Really cheap flash memory

2007-06-28 21:01:18 -08:00

At your local Micro Center, behind the counter, they have USB flash-memory sticks for $16 for 2 GB.

Here's a photo comparing the size of the stick to the size of a US 25¢ coin. The stick is about twice as long as the quarter, and ⅔ of the width.

There is a catch: It comes with a second read-only memory device containing preinstalled software for Windows. Fortunately, this is easy to disable with a simple fstab rule.

The main storage device, on the other hand, is easily reformatted in Disk Utility. The stick is USB 2.0, as you can see from my dd results:

Plugged into my keyboard (thereby constrained to USB 1.1)

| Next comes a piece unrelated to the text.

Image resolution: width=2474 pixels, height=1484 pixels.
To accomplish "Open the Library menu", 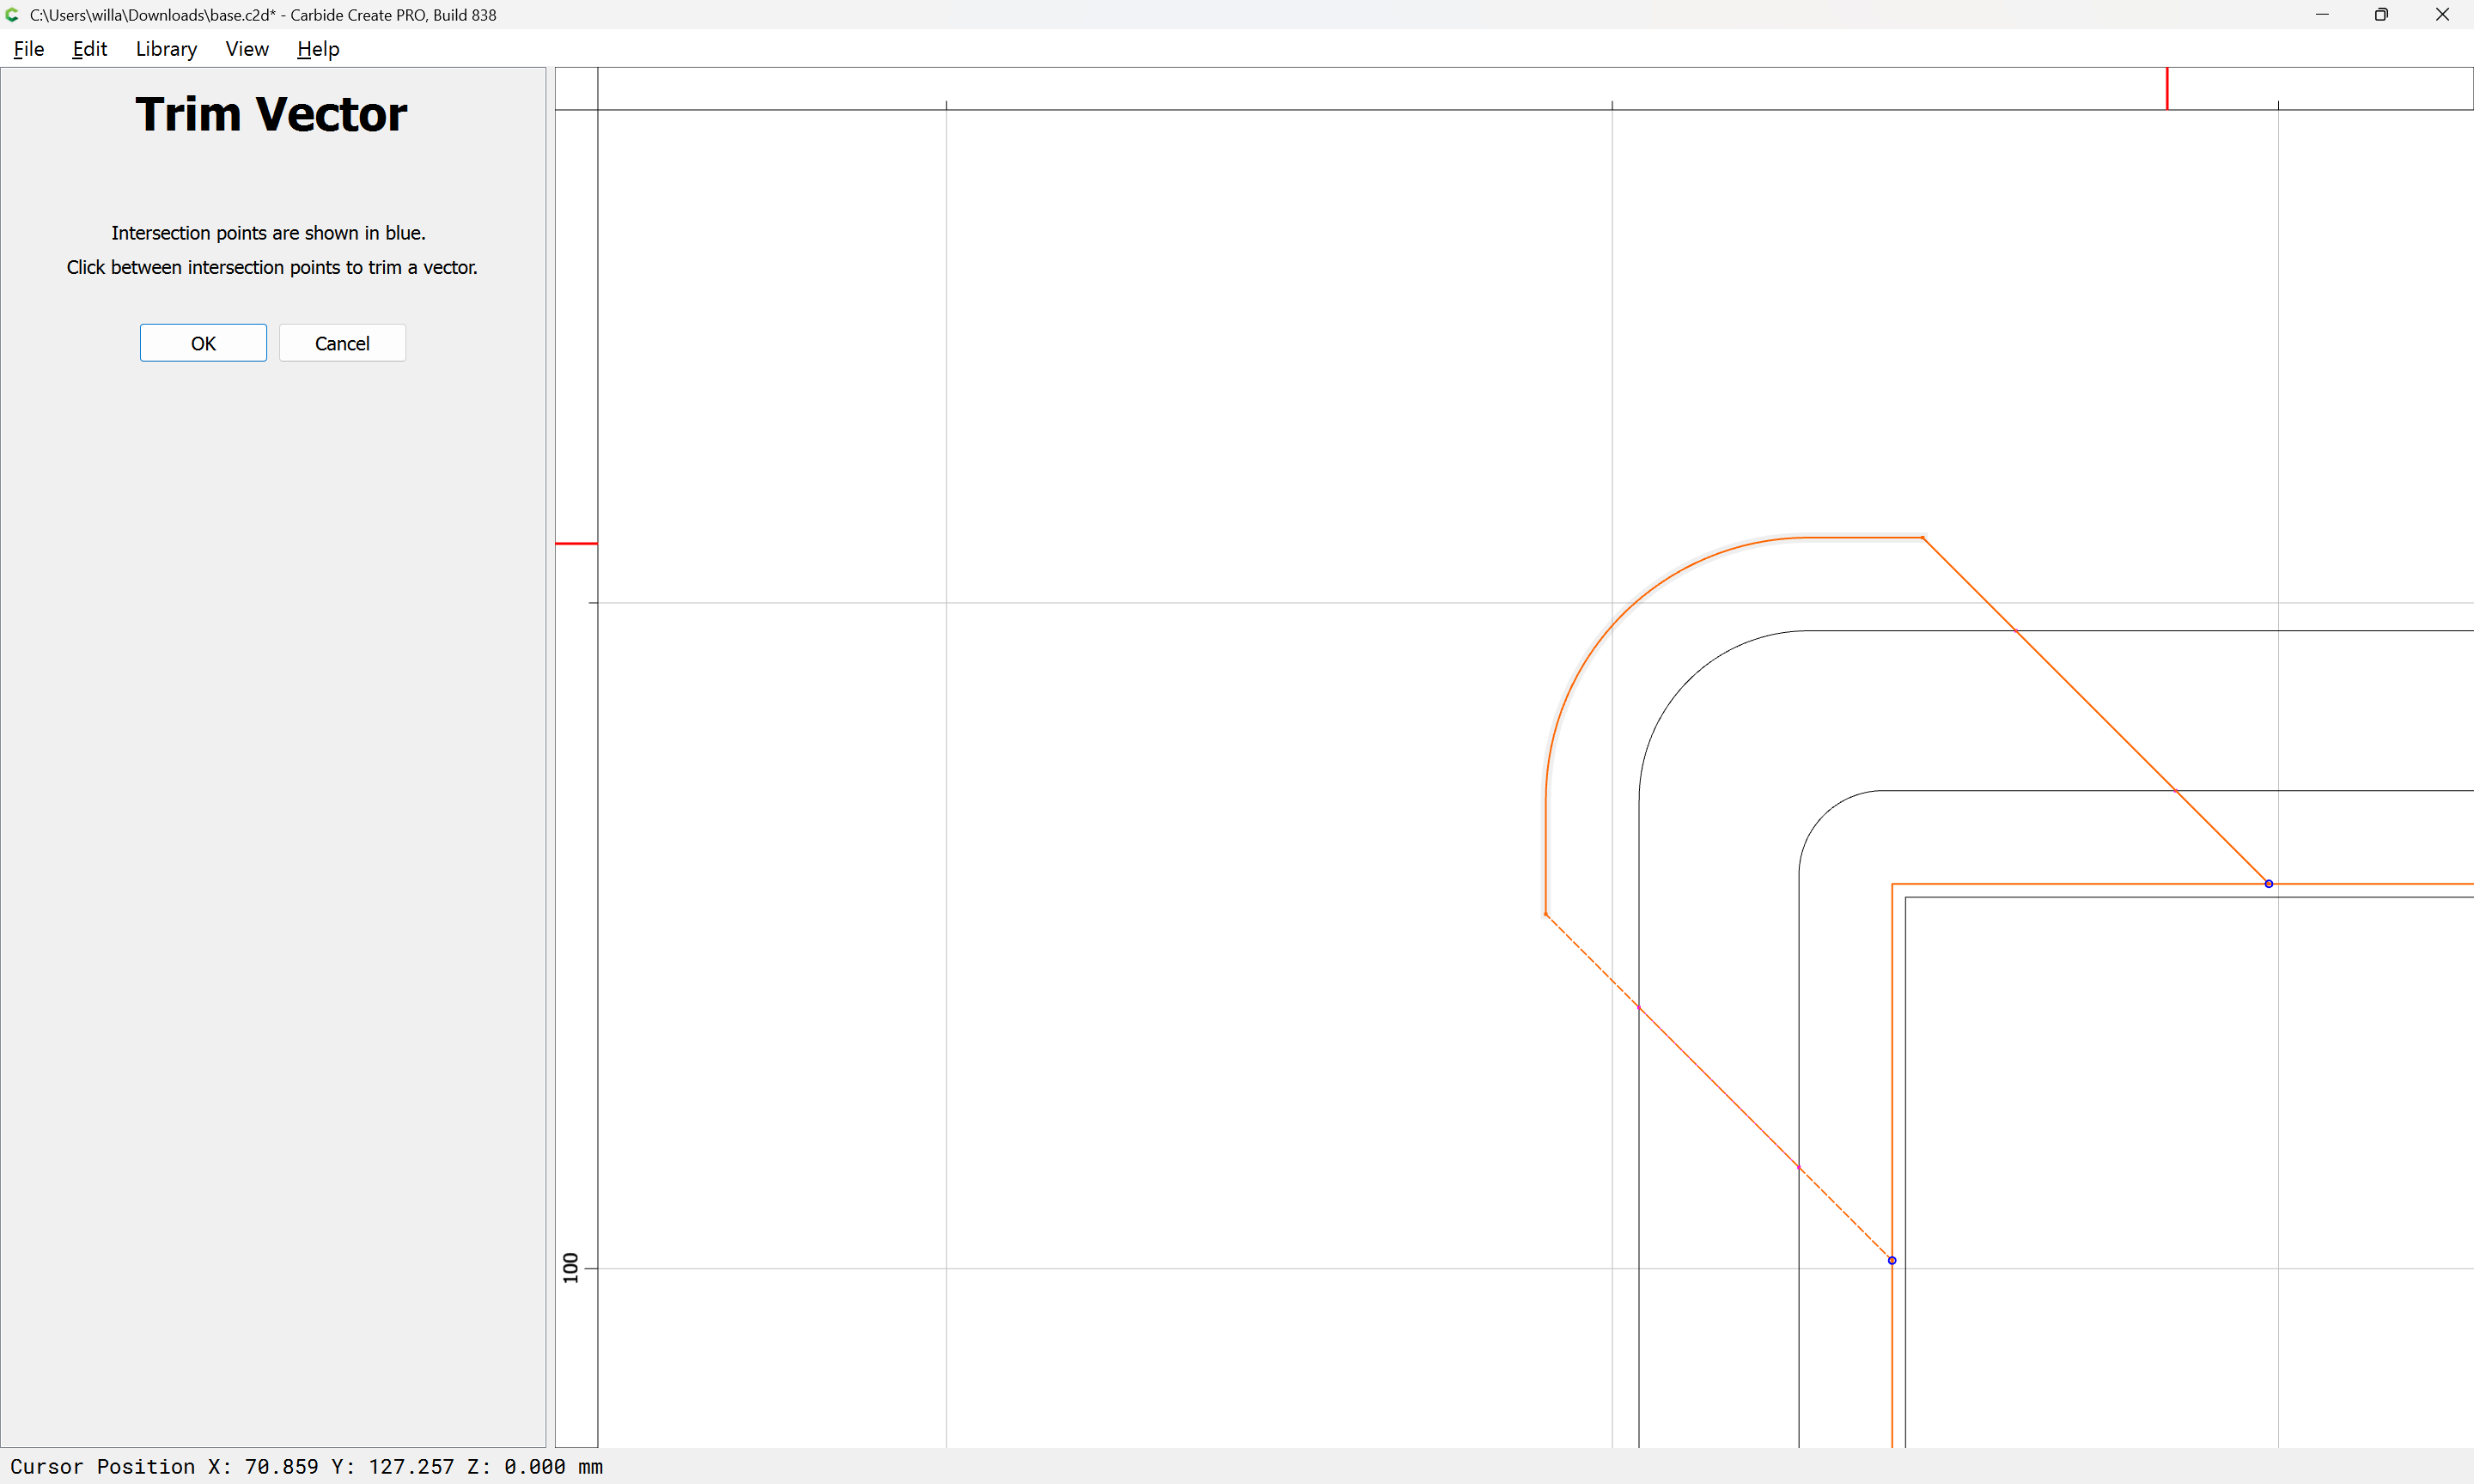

dd bs=62914560 count=1 if=/dev/zero of=temp          %/Volumes/Stick of data(0)
1+0 records in
1+0 records out
62914560 bytes transferred in 63.105605 secs (996973 bytes/sec)

Plugged directly into one of my USB 2.0 ports

dd bs=62914560 count=1 if=/dev/zero of=temp          %/Volumes/Stick of data(0)
1+0 records in
1+0 records out
62914560 bytes transferred in 11.250311 secs (5592251 bytes/sec)

In case you’re wondering, 62,914,560 bytes is 480 megabits, the theoretical maximum throughput of USB 2.0. If I were using 100% of that bandwidth, the write would have happened in one second. As it was, the write did about 5+⅓ MiB per second over USB 2.0, and 1920 MiB per second over USB 1.1.

Pretty good for $16, I think.

UPDATE 2008-11-29: Sometime in the last few months, Micro Center reorganized the front of their store. Now, the cheap store-brand flash memory is in racks right there on the counter.

And prices have come down even further, of course. Now, 4 GiB will cost you $10. And they no longer limit you to USB thumb drives: they now offer SD cards, as well.